Initial crystallization experiments were performed using the hanging-drop vapour-diffusion method at three different temperatures (278, 286 and 293 K) in VDX plates (Hampton Research). The crystallization screening kits Crystal Screen, Crystal Screen 2 and Crystal Screen Cryo (Hampton Research) were used as initial screening conditions. 2 µl protein solution was mixed with an equal volume of precipitant solution and equilibrated against a 1 ml reservoir. Rod-like crystals of yeast tropomyosin 2 were obtained in Crystal Screen 2 condition No. 4 [35%(v/v) dioxane] at 286 K. The crystals diffracted to a maximum resolution of only 10 Å. To improve the crystal quality, the initial crystallization condition was further optimized by varying the additives and the concentrations of precipitant and protein. We found that in the presence of taurine yTm2 gave crystals of a completely different shape (Fig. 1 ). These crystals diffracted to 3.2 Å resolution. The crystals were obtained at 286 K in a drop containing 10 mM Tris–HCl pH 7.0, 15 mM taurine, 0.1%(w/v) n-octyl β-d-glucoside and 2 mg ml−1 protein that was equilibrated against 1 ml 25%(v/v) dioxane. The crystals appeared after 5–6 d and reached maximum dimensions of 0.6 × 0.2 × 0.02 mm in about 10 d.

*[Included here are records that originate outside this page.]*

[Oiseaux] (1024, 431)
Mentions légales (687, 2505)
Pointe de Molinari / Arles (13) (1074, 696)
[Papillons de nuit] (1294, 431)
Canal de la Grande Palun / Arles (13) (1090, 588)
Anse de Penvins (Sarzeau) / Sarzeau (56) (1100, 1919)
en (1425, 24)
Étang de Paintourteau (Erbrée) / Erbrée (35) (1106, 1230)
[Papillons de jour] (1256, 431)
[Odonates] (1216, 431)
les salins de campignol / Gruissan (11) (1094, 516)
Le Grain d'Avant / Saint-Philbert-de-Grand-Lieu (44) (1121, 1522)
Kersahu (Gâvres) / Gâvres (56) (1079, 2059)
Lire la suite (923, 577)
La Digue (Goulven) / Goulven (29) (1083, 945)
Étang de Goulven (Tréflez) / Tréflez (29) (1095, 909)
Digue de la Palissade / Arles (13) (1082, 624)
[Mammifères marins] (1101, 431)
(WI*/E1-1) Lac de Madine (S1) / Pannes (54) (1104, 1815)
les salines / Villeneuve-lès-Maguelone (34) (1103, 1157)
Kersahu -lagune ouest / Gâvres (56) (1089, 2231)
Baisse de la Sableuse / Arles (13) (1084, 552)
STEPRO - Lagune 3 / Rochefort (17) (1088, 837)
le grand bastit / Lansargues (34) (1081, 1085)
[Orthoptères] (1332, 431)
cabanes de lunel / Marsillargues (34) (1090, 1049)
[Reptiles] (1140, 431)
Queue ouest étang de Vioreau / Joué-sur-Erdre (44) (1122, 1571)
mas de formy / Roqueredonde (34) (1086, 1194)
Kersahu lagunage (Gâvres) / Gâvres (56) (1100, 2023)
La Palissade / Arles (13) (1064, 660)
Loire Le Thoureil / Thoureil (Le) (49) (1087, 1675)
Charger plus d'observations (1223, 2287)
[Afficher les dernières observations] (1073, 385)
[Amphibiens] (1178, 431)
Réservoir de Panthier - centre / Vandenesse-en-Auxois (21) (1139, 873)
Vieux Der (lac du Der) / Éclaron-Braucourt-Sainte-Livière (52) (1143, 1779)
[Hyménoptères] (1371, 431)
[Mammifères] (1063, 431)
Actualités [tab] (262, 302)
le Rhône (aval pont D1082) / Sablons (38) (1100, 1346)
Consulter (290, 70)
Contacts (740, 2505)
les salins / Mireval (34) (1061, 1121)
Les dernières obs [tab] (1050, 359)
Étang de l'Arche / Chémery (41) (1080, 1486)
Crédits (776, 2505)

X-ray diffraction data were collected on RIKEN Structural Biology Beamline II (BL44B2) at SPring-8 using an ADSC Quantum 210 CCD detector (Area Detector Systems Corporation; Adachi et al., 2001 ). Before collecting diffraction data, crystals were soaked for 20 min in cryoprotectant solution containing 80 mM Tris–HCl pH 7.0, 100 mM taurine, 15%(v/v) dioxane and 30%(w/v) ethylene glycol. Subsequently, crystals were mounted in a nylon loop (Hampton Research) and flash-cooled in a nitrogen stream at 100 K. Diffraction spots were indexed, integrated and scaled using the HKL-2000 package (Otwinowski & Minor, 1997 ). The crystals diffracted to beyond 3.2 Å resolution and belonged to space group C2. The unit-cell parameters were a = 154.8, b = 49.9, c = 104.0 Å, α = γ = 90.0, β = 124.0°. Assuming the presence of two molecules per asymmetric unit, the calculated Matthews coefficient (Matthews, 1968 ) was 2.18 Å3 Da−1, which corresponds to a solvent content of 43.6%. A complete native X-ray diffraction data set was successfully collected at 3.5 Å resolution using synchrotron radiation. Data-collection statistics are summarized in Table 1 .
This work was supported by an ERATO grant from the Japan Science and Technology Agency.